To find out more about the core obligations, one needs to look at Schedule 9, which is headed “Community Hall Land”. It will be recalled that the primary obligation related to the building of a Community Hall on that land. However, there was an alternative written into the definition of “Community Hall”, namely the provision of such other facility as might be agreed by the Owners.
Schedule 9 Part 1 reads as follows so far as material:
“1 The Owners shall pay the Community Hall Payment to the District in accordance with the requirements of the Community Hall Land Notice… unless: …
…1.3 the time limit set out in paragraph 7 of this schedule has expired.”
Paragraph 7 of that schedule provides as follows:
“If the District do not serve the Community Hall Land Notice within 6 years of the date of the Commencement of the Development then the obligations in paragraph 1 and 2 of part 1 above to pay the Community Hall Payment and to transfer the Community Hall Land shall lapse.”
I will also read paragraph 8 which provides:
“If construction of the Community Hall has not commenced on the Community Hall Land within 18 months of the date of transfer then the District or the Shipston Town Council as applies shall forthwith transfer the Community Hall Land back to the Owners…”
Thus, the Community Hall Payment might be made without the construction of any community hall commencing within a period of 18 months, and with no limitation on when provision of an alternative facility might be commenced.
This is subject to paragraph 6, which provides as follows:
“If the community hall payment is not fully spent within five years then the unexpended balance with interest will be returned to the persons who made the payment.”
Thus, there was no obligation upon receipt of the Community Hall Payment to spend it straightaway. The Council had 5 years. That must mean 5 years from the date of receipt (rather than the date of the agreement) because paragraph 7 of Schedule 9 provides as already mentioned for the obligations to lapse after 6 years from the Commencement of the Development in the absence of a Community Hall Land Notice.
I should also read paragraph 5 of Schedule 9, which provides:
“The District will apply the Community Hall Payment and interest solely for either:
5.1 the provision of the Community Hall or
5.2 the provision or enhancement of community facilities elsewhere in Shipston.”
In the events which happened, no community hall has been built or is proposed to be built.
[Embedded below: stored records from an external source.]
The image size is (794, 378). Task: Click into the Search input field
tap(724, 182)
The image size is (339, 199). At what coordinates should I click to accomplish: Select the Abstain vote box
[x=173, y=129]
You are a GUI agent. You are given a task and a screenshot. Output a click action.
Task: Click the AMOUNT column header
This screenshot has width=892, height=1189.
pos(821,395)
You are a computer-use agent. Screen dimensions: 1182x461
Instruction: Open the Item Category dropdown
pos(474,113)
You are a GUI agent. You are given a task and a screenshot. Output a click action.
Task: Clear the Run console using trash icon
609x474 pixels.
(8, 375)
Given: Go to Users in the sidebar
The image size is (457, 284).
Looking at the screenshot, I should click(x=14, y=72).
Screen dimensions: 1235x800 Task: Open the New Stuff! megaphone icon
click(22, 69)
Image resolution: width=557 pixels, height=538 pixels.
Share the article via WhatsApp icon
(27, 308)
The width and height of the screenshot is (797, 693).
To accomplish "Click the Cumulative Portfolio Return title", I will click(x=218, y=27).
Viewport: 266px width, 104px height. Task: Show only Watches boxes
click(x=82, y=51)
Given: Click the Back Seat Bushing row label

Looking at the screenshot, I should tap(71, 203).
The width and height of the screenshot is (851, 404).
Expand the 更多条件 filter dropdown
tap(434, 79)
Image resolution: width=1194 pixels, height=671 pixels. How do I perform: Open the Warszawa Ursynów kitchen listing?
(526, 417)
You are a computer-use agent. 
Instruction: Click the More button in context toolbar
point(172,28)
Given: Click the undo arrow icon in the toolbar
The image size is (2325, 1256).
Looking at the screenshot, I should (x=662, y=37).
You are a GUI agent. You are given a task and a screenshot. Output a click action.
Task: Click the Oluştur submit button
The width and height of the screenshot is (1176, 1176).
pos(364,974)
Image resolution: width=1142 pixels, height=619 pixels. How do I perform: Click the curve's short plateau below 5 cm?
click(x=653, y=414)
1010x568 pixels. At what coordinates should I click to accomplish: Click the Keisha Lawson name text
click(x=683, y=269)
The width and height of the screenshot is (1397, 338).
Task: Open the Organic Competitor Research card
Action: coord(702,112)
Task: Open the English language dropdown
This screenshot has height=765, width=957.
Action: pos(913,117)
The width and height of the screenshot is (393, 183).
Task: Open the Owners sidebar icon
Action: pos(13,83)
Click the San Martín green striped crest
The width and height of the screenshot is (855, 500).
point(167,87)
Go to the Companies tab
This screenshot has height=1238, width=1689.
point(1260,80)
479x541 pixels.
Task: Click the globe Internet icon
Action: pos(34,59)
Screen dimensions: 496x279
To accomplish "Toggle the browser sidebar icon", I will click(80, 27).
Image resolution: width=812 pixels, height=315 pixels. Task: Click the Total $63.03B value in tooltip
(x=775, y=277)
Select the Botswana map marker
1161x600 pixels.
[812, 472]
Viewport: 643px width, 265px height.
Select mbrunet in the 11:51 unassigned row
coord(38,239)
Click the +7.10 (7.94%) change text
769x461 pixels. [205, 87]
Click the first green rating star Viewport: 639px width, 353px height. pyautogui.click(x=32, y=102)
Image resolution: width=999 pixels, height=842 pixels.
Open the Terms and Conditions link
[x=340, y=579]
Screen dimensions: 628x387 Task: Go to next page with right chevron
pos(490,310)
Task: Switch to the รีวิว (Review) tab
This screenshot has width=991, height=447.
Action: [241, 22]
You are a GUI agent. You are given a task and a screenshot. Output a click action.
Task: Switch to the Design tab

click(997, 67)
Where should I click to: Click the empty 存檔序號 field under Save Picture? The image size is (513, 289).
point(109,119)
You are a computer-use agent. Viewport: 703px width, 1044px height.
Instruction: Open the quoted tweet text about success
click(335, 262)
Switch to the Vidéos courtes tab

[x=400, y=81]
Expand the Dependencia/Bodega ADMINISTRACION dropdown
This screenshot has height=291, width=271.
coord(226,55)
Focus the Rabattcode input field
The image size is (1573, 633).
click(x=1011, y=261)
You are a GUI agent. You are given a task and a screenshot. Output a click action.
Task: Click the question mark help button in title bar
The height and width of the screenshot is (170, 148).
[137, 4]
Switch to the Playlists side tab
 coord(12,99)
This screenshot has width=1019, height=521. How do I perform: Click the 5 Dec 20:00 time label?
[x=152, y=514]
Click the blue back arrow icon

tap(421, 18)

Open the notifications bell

Instead the council proposed (and still propose) to make funds available for an existing Scout hut to be rebuilt, not on the Community Hall Land, but, in the words of 5.2, “elsewhere in Shipston.” It was at one time suggested that the section 106 agreement did not extend to any facility that was not on the Community Hall Land. It was also suggested at one stage that, if a community hall was not provided, the other facility could not be a building. Correctly, neither of those points was, in the event, pursued.
The core obligations are, as I have said, to be found in schedule 9. They are quite simply the payment of the Community Hall Payment and its application to, as now proposed, the provision or enhancement of community facilities elsewhere in Shipston. The provision or enhancement of alternative facilities might or might not involve the council in any given case entering into a building agreement. It might simply acquire a pre-built facility or, as in this case, make funds available to a third party for the purpose of enhancing an existing facility. All of those are contemplated by the generality of the words in paragraph 5.2 of schedule 9. All of them must have been within the contemplation of the parties.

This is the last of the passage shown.